Farther down the hall on a recent Wednesday, several employees were seated at tables, carefully removing extra solder and debris from the huge, curving pieces of a light fixture. Each of the 12 pieces is the length of a full-grown person.

“They’re doing the final picking,” Bogenrief said. “This is for the 90,000-square-foot home in Florida.”

As different pieces take shape in the spaces along the main hallway, one production space remains separate. Through the former school’s gymnasium, which is home to spec pieces and fiberglass molds for lamps, there is a former locker room that most recently served as the school’s art room. That’s where Bogenrief keeps the beveling equipment.

“Beveling is very hard — this is the stage 99 percent of people can’t do,” Bogenrief said.

Mark Bogenrief holds a piece of glass to a grinder, polishing its beveled edge, at Bogenrief Studios in Sutherland. Bogenrief creates works of stained and beveled glass, sometimes in combination.

He uses a variety of grinders he rigged up himself, applying chemicals or a pumice slurry during the process to achieve a clear beveled edge, which refracts light to create rainbow patterns.

“Sometimes there’s up to 100 pounds of pull, and it will rip the piece out of your hand,” Bogenrief said. “It’s almost equivalent to working at the factory — it’s physically demanding. I’ll probably have done over 200,000 pieces over the course of the year.”

Bogenrief said interest in stained glass has generally declined in recent decades, but that’s nothing new. Over the centuries, the popularity of stained glass has waxed and waned, reaching its historic peak during the Middle Ages, when stained glass filled churches with subdued light and offered a visual means of religious instruction for the masses of churchgoers who were illiterate.

Bogenrief still creates and restores works for sacred spaces, but the majority of his business are pieces commissioned by individuals. The studio’s lady windows are popular and have become one of its trademarks.

A female figure holding an open book of tales by Geoffrey Chaucer is rendered in stained glass. Bogenrief Studios in Sutherland is widely known for its distinctive “lady windows,” which feature faces painted with crushed glass and fired 17 times.

“That’s what we’re known for, our lady windows,” he said.

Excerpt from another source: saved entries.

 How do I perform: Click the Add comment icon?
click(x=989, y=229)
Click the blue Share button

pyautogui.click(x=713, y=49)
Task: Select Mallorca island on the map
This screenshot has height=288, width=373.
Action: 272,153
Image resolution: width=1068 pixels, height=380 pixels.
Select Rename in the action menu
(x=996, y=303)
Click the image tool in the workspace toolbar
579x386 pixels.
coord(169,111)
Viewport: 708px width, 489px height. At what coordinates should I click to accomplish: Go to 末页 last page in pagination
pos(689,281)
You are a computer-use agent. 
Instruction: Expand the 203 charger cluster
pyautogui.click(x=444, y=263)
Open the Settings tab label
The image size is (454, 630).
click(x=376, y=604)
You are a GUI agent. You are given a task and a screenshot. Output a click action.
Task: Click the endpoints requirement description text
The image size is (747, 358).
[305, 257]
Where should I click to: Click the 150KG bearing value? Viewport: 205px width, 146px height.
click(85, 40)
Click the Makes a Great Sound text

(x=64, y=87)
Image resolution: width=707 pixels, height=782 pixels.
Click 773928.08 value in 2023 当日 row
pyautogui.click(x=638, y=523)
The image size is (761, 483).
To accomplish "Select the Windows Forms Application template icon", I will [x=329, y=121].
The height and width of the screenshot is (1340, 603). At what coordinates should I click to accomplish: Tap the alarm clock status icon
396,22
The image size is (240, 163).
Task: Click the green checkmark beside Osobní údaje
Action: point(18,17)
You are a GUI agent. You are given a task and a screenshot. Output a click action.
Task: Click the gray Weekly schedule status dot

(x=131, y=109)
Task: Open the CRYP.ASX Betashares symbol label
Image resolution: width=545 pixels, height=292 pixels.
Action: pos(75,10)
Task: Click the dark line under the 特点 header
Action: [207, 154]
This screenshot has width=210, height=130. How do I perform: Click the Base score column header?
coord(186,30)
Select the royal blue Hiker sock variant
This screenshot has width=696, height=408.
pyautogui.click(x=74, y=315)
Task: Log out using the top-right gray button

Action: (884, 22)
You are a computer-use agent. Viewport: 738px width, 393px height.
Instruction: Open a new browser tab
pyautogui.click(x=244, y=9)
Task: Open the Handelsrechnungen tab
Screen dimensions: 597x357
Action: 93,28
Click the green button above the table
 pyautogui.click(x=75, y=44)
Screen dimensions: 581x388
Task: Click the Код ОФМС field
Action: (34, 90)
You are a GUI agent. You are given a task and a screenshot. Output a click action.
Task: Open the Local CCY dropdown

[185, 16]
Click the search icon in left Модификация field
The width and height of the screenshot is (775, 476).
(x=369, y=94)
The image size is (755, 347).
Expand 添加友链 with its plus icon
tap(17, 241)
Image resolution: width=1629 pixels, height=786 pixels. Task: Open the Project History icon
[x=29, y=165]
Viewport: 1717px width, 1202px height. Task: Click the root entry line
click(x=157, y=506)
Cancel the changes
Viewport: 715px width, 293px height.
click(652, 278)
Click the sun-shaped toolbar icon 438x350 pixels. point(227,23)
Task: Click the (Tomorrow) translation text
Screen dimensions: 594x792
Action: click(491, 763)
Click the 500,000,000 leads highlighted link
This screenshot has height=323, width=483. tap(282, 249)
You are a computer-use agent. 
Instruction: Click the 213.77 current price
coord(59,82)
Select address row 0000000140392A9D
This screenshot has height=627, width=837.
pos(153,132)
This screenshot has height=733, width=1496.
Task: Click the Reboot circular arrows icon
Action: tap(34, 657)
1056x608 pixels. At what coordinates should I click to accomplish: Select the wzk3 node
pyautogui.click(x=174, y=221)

In designing them, Bogenrief draws his inspiration from a 19th-century Czech artist Alphonse Mucha, who became famous for his lithograph prints featuring female figures rendered in an Art Nouveau style. Mucha’s first posters featured the French actress Sarah Bernhardt in graceful poses with elaborate botanical backdrops.

Bogenrief Studios is located at 220 W Sutherland St. in Sutherland. The business has occupied a former school building since 2004.

“They used to have what they call the yard-long prints, and Mucha would draw them up — Art Nouveau ladies — and I always thought they’d look great in glass,” Bogenrief said.

He continues to work with new and longtime clients, and as he earns their trust, he gets greater freedom to follow his imagination wherever it leads him.

“Once I get started with a client, they’ll usually let me go,” Bogenrief said.